▶ [DOCUMENT EXTRACT]:
-- Start --
Is there an advantage for Christy?

From: Philadelphia Inquirer, PA - 10 Feb 2003

So you're trapped in the Amazon with 15 other competitive, maybe even back-stabbing contestants: Is there any up side to not being able to hear them?

"Survivor: Amazon" host Jeff Probst can't think of one.

"I don't think it ever came in handy" for Basalt, Colo., contestant Christy Smith to be deaf, he told reporters last month in Hollywood. "At night, she can't read lips. And you can either sit around your campfire and work really hard to make sure that the one person who needs to read lips can, or you can just carry on as you want, and she's out of luck. And think of the things that go on in this game and...what a disadvantage that is."

Producers didn't tell other contestants that Smith was deaf, or modify any challenges for her, Probst said. "In her last interview that we did with her, the very last question was, 'Do you think it's fair to put you on "Survivor"?' And she thought about it. She said, 'No, but life's not fair.' "
-- End --
▶ [SHORT EXERCISE]: Restate the Survivor article from "From: Philadelphia Inquirer, PA" up to and including "to hear them?", changing "contestants" to "players" throughout.

▶ [INFORMATION GIVEN]:
-- Start --
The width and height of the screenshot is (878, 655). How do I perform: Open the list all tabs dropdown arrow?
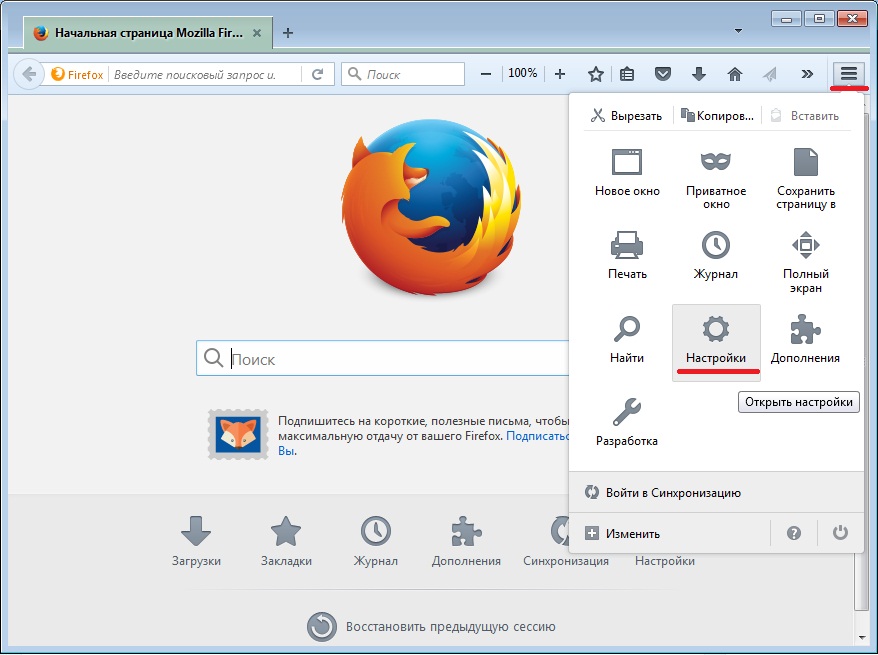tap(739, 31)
-- End --
-- Start --
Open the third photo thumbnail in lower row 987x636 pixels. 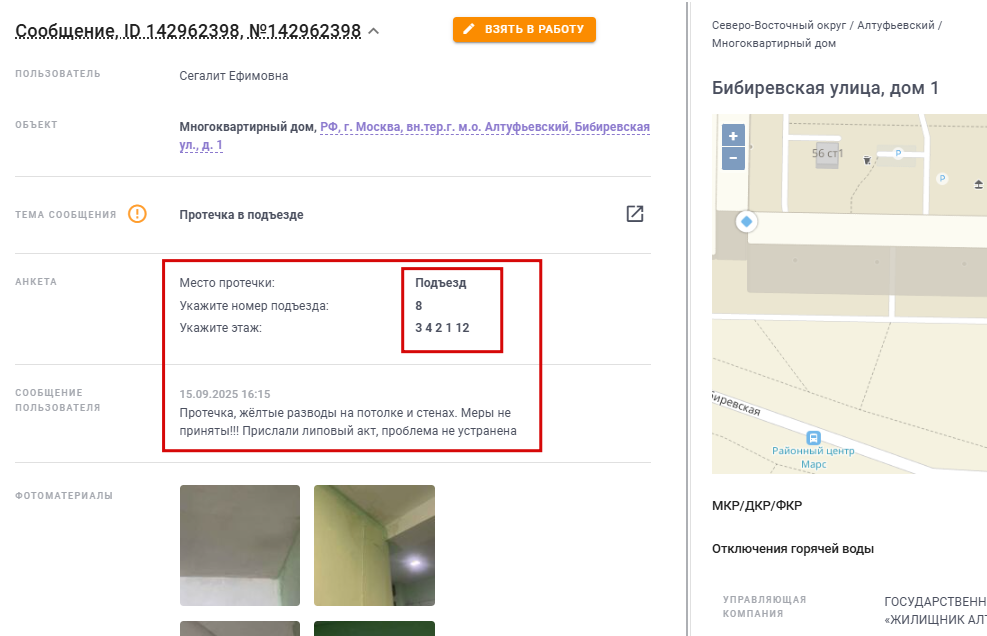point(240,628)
-- End --
-- Start --
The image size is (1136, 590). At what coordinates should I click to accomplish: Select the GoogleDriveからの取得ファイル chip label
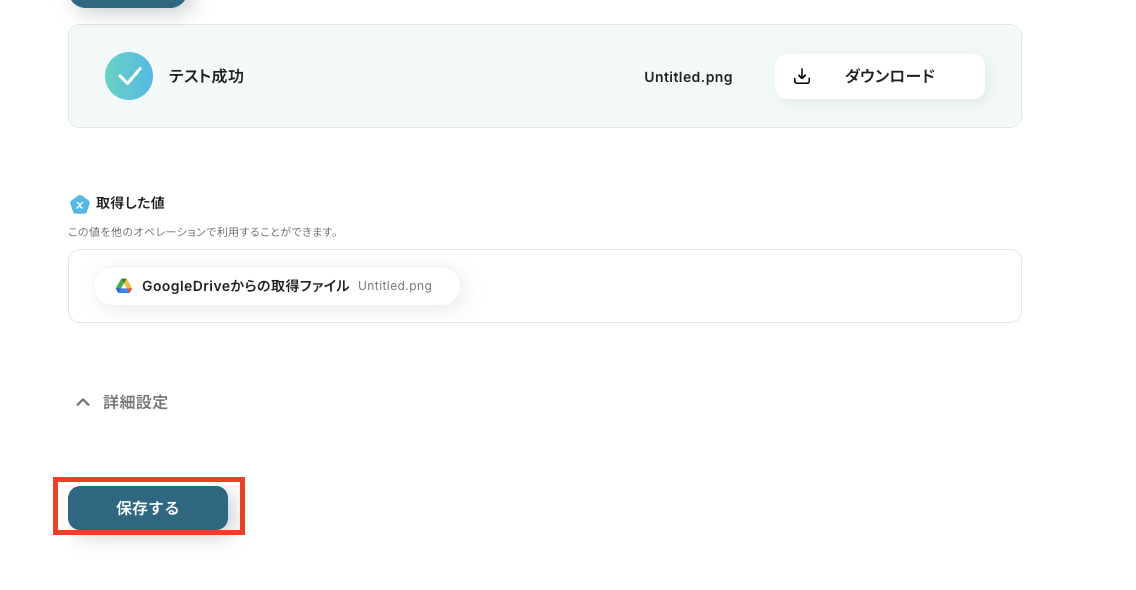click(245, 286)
-- End --
▶ [COMPLETE OUTPUT]:
From: Philadelphia Inquirer, PA - 10 Feb 2003

So you're trapped in the Amazon with 15 other competitive, maybe even back-stabbing players: Is there any up side to not being able to hear them?